Gwen held her tongue. Max reached down between the bed frame and mattress, and pulled out the tylenol and a few others, which she recognized as vitamins David tried to give him each morning. She held out her hand expectantly and he surrendered them to her, looking reasonably abashed. Gwen put them aside and looked back at him, trying so hard to not look or sound angry. “Why are you hiding them?” she asked.

“So I can throw them out later…” he hung his head low, and kept worrying his teddy bear’s ear. “Are you going to make me take them?”

Before she could answer, she heard a whisper so tiny she was almost certain it was her imagination. He did . Gwen didn’t need to ask which he Max meant. He curled up against his pillows and pressed his bear tight against his cheek and his little body visibly trembled at the memory. “Let me in,” she said and lifted the blanket up so she could climb in under it. Max scoffed but didn’t stop her, not even when she pulled him close against her side and tucked the blanket around him snugly. In fact, he burrowed his face in her shirt and closed his eyes, openly accepting it without a peep. I still can’t believe this is the same kid, Gwen thought with a warm smile and ran her fingers through his thick hair to comfort him.

“Max?” she asked after a little while, petting her fingers up and down his cheek. “If this is happening a lot, you have to tell me.”

“No, I don’t.”

“Yes, you do, you little tyrant.”

“It’s not , so fucking leave it alone.”

“Fine, fine.
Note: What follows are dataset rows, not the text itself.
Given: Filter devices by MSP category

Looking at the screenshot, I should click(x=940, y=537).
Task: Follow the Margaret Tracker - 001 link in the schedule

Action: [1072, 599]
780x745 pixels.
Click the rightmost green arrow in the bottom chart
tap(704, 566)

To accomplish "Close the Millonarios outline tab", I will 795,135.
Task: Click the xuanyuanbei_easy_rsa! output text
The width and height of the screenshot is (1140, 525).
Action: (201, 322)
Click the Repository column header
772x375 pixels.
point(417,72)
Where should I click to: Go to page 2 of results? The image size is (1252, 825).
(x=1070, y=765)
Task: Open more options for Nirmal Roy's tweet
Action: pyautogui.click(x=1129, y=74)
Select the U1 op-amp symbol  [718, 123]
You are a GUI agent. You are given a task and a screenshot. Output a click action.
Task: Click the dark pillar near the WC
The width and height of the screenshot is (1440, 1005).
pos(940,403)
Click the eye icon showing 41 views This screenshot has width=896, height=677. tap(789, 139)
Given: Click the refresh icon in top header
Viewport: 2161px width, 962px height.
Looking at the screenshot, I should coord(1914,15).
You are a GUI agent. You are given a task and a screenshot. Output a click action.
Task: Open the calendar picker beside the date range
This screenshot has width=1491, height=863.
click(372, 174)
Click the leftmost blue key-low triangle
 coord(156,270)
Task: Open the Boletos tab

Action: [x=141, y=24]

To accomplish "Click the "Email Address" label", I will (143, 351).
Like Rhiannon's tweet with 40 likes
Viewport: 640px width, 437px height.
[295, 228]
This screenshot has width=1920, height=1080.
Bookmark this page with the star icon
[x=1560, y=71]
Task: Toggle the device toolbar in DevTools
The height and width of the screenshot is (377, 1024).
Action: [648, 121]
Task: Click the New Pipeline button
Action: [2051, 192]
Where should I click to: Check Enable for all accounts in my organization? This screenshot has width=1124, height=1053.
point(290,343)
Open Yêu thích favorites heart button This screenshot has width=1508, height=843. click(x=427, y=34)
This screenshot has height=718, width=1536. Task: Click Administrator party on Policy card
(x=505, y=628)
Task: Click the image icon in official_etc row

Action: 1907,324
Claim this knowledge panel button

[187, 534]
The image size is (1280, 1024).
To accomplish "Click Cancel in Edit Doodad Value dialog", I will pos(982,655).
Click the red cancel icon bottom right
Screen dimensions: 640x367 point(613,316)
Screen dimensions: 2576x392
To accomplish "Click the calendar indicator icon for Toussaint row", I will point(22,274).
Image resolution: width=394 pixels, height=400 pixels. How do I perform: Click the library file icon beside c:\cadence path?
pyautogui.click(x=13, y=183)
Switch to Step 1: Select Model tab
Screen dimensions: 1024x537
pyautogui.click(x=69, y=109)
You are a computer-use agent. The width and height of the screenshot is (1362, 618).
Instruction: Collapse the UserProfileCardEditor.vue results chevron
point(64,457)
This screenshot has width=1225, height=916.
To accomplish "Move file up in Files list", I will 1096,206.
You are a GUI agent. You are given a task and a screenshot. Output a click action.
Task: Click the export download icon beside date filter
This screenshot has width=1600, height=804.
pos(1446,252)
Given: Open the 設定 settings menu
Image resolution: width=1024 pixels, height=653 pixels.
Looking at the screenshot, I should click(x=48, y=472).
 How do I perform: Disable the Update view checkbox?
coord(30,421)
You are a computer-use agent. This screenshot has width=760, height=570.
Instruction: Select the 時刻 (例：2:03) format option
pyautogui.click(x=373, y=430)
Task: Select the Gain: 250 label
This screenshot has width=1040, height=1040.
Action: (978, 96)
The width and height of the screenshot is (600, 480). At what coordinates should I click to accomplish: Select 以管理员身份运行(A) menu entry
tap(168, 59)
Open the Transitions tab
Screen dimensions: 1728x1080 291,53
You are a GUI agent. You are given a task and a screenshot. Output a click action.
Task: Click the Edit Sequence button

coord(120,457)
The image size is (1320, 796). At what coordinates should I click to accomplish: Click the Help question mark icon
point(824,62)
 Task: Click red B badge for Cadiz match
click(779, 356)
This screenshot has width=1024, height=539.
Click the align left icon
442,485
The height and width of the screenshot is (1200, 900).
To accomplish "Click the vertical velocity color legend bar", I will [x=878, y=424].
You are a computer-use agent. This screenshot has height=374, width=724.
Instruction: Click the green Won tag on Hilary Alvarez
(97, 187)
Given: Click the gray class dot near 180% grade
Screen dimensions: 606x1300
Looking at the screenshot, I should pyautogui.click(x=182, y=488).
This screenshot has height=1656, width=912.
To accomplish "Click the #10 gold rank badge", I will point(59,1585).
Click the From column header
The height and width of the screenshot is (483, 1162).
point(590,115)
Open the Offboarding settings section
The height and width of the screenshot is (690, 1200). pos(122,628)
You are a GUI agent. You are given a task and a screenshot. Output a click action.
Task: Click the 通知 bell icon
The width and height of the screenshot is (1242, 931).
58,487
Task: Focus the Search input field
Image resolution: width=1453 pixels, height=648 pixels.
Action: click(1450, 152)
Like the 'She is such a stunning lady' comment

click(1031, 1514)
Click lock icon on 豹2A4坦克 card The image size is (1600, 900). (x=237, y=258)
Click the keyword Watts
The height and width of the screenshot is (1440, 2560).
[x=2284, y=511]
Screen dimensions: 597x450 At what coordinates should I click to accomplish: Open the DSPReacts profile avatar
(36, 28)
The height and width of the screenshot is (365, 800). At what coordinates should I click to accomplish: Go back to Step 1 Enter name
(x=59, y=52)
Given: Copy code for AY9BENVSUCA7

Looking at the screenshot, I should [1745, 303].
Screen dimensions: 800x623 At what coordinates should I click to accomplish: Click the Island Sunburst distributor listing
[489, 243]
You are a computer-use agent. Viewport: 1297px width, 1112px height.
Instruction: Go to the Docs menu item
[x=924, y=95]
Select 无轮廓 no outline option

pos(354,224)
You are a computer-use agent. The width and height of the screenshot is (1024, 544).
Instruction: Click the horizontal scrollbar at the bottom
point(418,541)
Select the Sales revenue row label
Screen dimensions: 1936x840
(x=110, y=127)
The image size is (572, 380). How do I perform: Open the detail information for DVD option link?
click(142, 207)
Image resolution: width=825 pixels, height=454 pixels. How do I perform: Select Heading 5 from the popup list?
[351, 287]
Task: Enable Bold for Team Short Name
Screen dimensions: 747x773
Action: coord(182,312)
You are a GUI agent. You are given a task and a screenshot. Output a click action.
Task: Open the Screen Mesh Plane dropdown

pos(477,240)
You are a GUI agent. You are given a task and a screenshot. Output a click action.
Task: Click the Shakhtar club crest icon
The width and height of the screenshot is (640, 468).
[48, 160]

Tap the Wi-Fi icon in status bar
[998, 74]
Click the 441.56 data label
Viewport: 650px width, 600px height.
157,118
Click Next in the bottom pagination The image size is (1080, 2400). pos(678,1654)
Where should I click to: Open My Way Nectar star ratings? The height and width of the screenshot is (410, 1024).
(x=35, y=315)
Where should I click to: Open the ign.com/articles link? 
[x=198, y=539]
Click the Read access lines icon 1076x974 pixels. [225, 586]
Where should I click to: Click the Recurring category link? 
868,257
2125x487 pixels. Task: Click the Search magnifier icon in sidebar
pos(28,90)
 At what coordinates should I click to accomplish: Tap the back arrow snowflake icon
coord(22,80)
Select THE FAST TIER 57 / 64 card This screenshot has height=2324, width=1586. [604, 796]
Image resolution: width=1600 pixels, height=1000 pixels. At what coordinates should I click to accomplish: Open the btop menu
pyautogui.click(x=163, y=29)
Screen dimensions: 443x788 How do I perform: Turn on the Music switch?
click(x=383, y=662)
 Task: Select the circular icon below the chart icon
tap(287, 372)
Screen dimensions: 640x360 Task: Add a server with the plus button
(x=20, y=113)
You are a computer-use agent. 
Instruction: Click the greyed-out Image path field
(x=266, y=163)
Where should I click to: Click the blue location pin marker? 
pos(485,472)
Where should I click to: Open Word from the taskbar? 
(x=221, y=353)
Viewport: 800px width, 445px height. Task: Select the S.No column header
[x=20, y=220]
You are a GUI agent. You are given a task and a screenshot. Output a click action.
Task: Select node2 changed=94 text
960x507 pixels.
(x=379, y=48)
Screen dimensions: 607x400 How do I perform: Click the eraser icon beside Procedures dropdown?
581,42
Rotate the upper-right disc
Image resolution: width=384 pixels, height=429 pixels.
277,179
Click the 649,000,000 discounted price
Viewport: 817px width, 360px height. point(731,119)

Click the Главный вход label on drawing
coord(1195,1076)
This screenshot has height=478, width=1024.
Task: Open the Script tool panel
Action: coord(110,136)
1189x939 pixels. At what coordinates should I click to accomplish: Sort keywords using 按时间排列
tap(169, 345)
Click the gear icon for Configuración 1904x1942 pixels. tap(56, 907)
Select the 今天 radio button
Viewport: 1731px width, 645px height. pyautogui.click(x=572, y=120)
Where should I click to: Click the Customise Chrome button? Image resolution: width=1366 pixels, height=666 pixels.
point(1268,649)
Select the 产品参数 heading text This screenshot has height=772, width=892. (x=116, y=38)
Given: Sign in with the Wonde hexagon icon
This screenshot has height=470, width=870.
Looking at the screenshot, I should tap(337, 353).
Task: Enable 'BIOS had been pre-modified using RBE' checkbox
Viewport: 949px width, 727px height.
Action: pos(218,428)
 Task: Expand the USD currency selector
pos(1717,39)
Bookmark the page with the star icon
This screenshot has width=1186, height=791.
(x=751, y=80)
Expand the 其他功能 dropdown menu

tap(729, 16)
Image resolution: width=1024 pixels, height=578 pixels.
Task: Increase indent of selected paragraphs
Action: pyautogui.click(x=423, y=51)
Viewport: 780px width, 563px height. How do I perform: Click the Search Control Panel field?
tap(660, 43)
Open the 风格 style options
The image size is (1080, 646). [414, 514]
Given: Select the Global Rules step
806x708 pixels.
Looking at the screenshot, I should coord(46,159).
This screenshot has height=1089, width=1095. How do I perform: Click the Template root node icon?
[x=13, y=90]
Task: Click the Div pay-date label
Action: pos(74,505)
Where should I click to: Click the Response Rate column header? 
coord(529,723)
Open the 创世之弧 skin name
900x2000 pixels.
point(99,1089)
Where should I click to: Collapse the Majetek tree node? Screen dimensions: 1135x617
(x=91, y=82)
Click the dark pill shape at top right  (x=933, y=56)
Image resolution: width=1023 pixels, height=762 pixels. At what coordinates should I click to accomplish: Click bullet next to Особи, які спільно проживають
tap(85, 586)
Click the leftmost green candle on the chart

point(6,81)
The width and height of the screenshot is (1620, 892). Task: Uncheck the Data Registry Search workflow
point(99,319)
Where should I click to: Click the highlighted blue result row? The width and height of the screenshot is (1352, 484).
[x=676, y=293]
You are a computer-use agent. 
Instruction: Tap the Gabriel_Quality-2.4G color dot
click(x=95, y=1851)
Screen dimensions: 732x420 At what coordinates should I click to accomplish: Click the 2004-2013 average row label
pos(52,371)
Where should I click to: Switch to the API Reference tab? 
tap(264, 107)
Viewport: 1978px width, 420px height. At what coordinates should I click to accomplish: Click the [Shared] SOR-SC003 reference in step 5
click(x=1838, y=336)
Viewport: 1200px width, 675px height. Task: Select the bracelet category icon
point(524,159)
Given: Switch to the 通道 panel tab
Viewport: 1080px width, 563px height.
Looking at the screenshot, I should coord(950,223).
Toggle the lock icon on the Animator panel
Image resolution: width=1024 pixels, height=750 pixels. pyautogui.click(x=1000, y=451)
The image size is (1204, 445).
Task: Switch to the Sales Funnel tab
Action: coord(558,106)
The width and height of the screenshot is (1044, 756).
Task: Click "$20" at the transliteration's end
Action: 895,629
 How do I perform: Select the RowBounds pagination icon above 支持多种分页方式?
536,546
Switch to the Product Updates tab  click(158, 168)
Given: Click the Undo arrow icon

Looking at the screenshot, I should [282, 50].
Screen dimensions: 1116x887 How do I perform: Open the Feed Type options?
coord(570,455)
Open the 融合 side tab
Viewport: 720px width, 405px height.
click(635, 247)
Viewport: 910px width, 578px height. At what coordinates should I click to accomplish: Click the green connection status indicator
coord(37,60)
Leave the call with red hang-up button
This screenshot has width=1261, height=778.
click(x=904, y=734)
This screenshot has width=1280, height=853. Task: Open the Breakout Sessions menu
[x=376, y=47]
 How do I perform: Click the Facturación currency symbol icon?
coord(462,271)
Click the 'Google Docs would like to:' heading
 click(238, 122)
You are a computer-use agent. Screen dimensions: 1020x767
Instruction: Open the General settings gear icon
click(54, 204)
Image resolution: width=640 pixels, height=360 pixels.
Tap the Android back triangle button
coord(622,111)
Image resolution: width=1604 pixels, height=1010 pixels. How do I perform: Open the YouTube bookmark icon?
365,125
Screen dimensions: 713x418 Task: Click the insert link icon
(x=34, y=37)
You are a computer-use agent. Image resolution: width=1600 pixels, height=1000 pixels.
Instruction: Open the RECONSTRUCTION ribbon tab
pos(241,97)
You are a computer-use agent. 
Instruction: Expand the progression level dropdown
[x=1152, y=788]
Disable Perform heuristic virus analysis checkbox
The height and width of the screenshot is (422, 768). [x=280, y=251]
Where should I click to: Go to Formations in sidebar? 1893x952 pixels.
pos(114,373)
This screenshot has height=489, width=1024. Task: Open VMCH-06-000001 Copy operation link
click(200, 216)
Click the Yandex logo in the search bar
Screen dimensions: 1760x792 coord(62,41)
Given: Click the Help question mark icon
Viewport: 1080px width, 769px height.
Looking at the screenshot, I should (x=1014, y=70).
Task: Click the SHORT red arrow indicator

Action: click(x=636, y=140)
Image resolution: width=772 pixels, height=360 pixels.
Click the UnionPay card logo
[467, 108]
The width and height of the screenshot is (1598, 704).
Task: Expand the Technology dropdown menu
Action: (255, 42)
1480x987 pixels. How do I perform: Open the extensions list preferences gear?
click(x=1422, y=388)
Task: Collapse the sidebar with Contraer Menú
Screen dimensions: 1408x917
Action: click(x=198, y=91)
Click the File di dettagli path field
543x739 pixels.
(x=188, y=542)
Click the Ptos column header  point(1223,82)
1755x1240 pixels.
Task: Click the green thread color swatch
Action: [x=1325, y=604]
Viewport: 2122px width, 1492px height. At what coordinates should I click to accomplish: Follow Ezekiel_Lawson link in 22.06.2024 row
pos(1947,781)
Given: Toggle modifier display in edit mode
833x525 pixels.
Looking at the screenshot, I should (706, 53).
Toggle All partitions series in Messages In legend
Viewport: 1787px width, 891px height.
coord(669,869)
I have to go finish making lunch,” She eased her way off the bed but made sure to tuck him in again and then dropped his journal onto the blanket. “Finish that Christmas list, got it?”



She made sure to open his curtains and let the light back in so he wouldn’t fall back asleep before she left and nearly ran smack into David in the hallway. “Jesus Christ!”

“Just me, actually.”

“Funny,” she swatted his arm and he gasped in pretend pain, “Owie!”

“Shut up, I know it’s healed.”

“Yeah. I bet I could take the cast off myself--”

Abso-fucking-lutely not !”

“Kidding,” he said wimpily and followed her downstairs. “Max okay?”

“Yep, he’s in his room journaling.”

“Aw, that’s good. It really helps him.”

Gwen pulled the pizza out of the oven and began cutting it as David got plates and cups down from the cupboard. “Have you taken him to the doctor recently?” she asked, “Since the last of his vaccinations?”

“No? Should I be?”

“I’m just asking, relax.”

David ran Max’s plate up to him and rejoined her at the table so they could eat their lunch together and chat. Before he sat down, he put a paper up on the fridge and studied it proudly from his chair.

Shit I Want

-One metric fuck-ton of yarn
-More film
-New piano music book
-Video game picked by Gwen and NOT David
-Macrame stuff/beads
-I want to make stupid Christmas cookies with you guys

“You can’t get him anything above a PG-13 rating,” David said.

“You have no impact on this decision. The list hath spoken.”